1

Using Kubuntu 22.04 LTS, Kate v22.04.3, and gcc v11.3.0, I have developed a small program to investigate the use of strtok() for tokenising strings, which is shown below.

#include <stdio.h>
#include <string.h>

int main(void)
{
   char inString[] = "";         // string read in from keyboard.
   char * token    = "";         // A word (token) from the input string.
   char delimiters[] = " ,";     // Items that separate words (tokens).
   
   // explain nature of program.
   printf("This program reads in a string from the keyboard"
          "\nand breaks it into separate words (tokens) which"
          "\nare then output one token per line.\n");
   printf("\nEnter a string: ");
   scanf("%s", inString);
   
   /* get the first token */
   token = strtok(inString, delimiters);
   
   /* Walk through other tokens. */
   while (token != NULL)
   {
      printf("%s", token);
      printf("\n");
      
      // Get next token.
      token = strtok(NULL, delimiters);
   }
   return 0;
}

From the various web pages that I have viewed, it would seem that I have formatted the strtok() function call correctly.

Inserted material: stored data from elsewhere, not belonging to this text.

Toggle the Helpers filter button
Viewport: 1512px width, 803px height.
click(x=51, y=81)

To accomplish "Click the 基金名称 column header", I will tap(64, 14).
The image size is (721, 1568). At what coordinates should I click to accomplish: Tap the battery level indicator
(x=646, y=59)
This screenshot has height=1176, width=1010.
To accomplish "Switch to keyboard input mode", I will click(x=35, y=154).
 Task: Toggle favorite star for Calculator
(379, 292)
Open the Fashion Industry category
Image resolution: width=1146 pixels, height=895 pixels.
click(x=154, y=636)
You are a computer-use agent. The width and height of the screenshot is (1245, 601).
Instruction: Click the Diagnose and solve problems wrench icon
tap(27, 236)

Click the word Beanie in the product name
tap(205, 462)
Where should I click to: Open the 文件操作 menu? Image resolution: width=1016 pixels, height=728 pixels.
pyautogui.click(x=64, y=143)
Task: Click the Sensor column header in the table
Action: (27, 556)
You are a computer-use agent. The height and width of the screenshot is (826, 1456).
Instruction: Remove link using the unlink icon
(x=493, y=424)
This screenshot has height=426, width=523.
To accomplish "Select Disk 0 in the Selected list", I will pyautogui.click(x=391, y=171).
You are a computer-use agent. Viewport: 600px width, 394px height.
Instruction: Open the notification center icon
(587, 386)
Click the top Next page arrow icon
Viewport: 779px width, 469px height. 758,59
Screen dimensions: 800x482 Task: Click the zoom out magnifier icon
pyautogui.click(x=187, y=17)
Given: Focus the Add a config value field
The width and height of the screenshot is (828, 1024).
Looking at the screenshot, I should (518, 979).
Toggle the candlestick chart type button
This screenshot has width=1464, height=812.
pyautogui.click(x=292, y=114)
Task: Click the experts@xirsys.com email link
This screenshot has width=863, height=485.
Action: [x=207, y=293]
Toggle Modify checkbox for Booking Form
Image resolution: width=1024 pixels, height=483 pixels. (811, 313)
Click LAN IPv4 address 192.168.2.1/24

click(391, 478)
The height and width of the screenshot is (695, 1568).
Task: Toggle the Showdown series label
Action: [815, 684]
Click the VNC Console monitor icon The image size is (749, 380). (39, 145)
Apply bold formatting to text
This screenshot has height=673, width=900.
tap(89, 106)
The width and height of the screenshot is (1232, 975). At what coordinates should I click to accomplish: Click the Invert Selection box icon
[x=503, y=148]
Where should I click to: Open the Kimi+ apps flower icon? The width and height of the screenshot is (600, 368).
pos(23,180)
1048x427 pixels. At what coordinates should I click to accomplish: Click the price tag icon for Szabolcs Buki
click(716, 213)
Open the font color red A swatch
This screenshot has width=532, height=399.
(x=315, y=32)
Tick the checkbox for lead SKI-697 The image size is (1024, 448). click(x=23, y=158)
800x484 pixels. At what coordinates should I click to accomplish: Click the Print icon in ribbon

On the first run, the program produces the following output.

$ ./ex6_2
This program reads in a string from the keyboard
and breaks it into separate words (tokens) which
are then output one token per line.

Enter a string: fred ,  steve ,   nick
f
ed

On the second run, it produced the following output.

$ ./ex6_2
This program reads in a string from the keyboard
and brakes it into separate words (tokens) which
are then output one token per line.

Enter a string: steve ,  barney ,   nick
s
eve
*** stack smashing detected ***: terminated
Aborted (core dumped)

Subsequent runs showed that the program sort of ran, as in the first case above, if the first word/token contained only four characters. However, if the first word/token contained five or more characters then stack smashing occurred.

Given that "char *" is used to access the tokens, why :-

a) is the first token (in each case) split at the second character ?

b) are the subsequent tokens (in each case) not output ?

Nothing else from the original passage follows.